Attacking the OEB’s Independence
Environmental groups have also been quick to push back on the proposed legislation. Keith Brooks, programs director at Environmental Defence, argued in a statement the bill will only benefit Enbridge while being bad for homeowners and the environment.
“This legislation also sets a dangerous precedent,” he said. “This is the first time any government of Ontario has overruled a decision by the independent OEB.”
“The board’s mandate is to keep energy costs down and that’s what drove this decision.”
Smith frames the bill as a response to exceptional circumstances, noting that he has not interfered previously and does not intend to again.
“This was a wrong decision that was made without proper consultation,” said Smith. “What we’re doing is ensuring we don’t have to intervene again by making sure that the proper process is followed.”
In the legislature, MPP Catherine Fife (NDP-Waterloo) suggested renaming Bill 165 the “Pushing Energy Costs Up Act.” MPP Terence Kernaghan, (NDP-London North Centre) suggested “Keeping Enbridge Happy While Customers Pay More” as an alternative title, reports Queens Park briefing.
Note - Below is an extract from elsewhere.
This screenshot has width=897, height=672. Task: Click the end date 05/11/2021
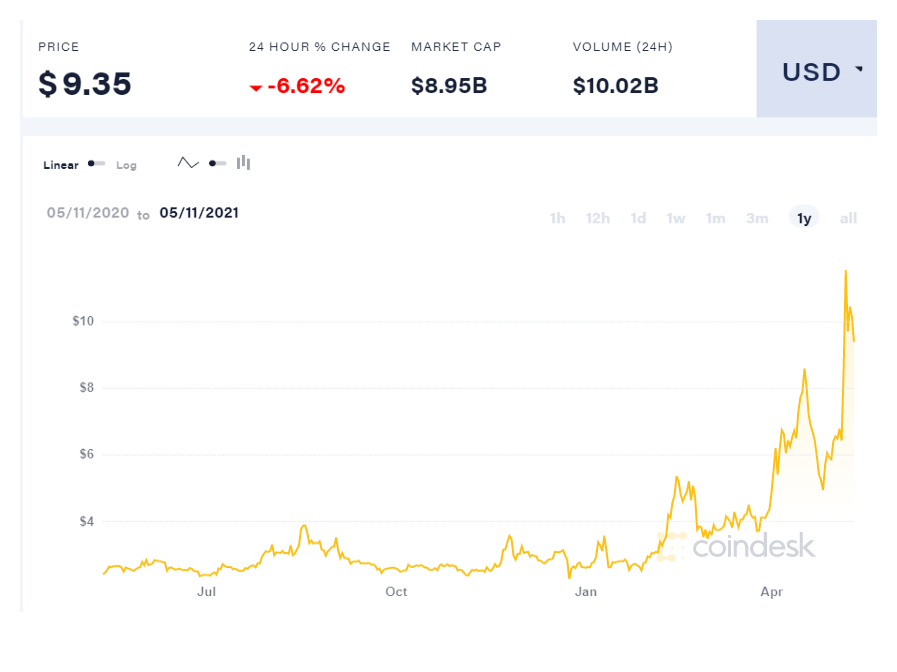point(199,213)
But even if Smith and Enbridge may win out with the eventual passage of Bill 165, Mondrow said the OEB decision was still an important step that “starts to address—in earnest and head on—planning for the energy transition in respect of the future of natural gas.” He added the legislation would not roll back the OEB’s instruction to Enbridge that it do more work on energy transition issues.
In stories about Bill 165 and the OEB’s decision to “shift the financial burden for installing new gas connections to developers rather than homeowners”, which “homeowners” are we talking about? the owners of the new homes or all homeowners (ratepayers) in Ontario who get their gas from Enbridge?
That’s a really good question, Lynn, thanks. I think the impact is on the initial buyers, but then whatever they pay would get baked into future purchase and sale prices.
Hi Lynn,
The effect will only be for buyers of newly built homes and will not affect current homeowners. In its decision, OEB writes that “Projects that are connecting to the gas system in 2024 will not be affected by the change to the revenue horizon. The new revenue horizon will apply to any proposed project that will be connecting to the gas system after December 31, 2024.”
Even if the connection costs are paid only by purchasers of new homes, I wonder how much existing gas customers would be affected indirectly. In addition to the risk of having to pay for stranded assets in the future, existing customers share the costs of expansion projects (https://www.enbridgegas.com/residential/new-customers/community-expansion). Wouldn’t a reduction in new gas connections results in less expansion of gas distribution systems?
By the way, I tried to include a link to Enbridge’s page that explains how the costs are shared for “community expansion projects”, but that caused my comment to be rejected (ostensibly because it was a duplicate, which it obviously wasn’t). I’ll try again here: https://www.enbridgegas.com/residential/new-customers/community-expansion
Bill 165 will encourage the building of infrastructure that will only be paid for after 40 years. The pipes installed today will still be delivering methane gas that is driving climate chaos for another 40 years. That means that in 2064, 14 years after the world is striving to achieve net-zero emissions we will still be burning methane to heat our homes. How can we be so foolish? Especially when the alternative recommended by the OEB is less expensive and cleaner.
Who stands to gain from Bill 165? Only Enbridge. Anybody else? Certainly not my grandchildren who will have to live with our failure to control climate change long after I’m gone.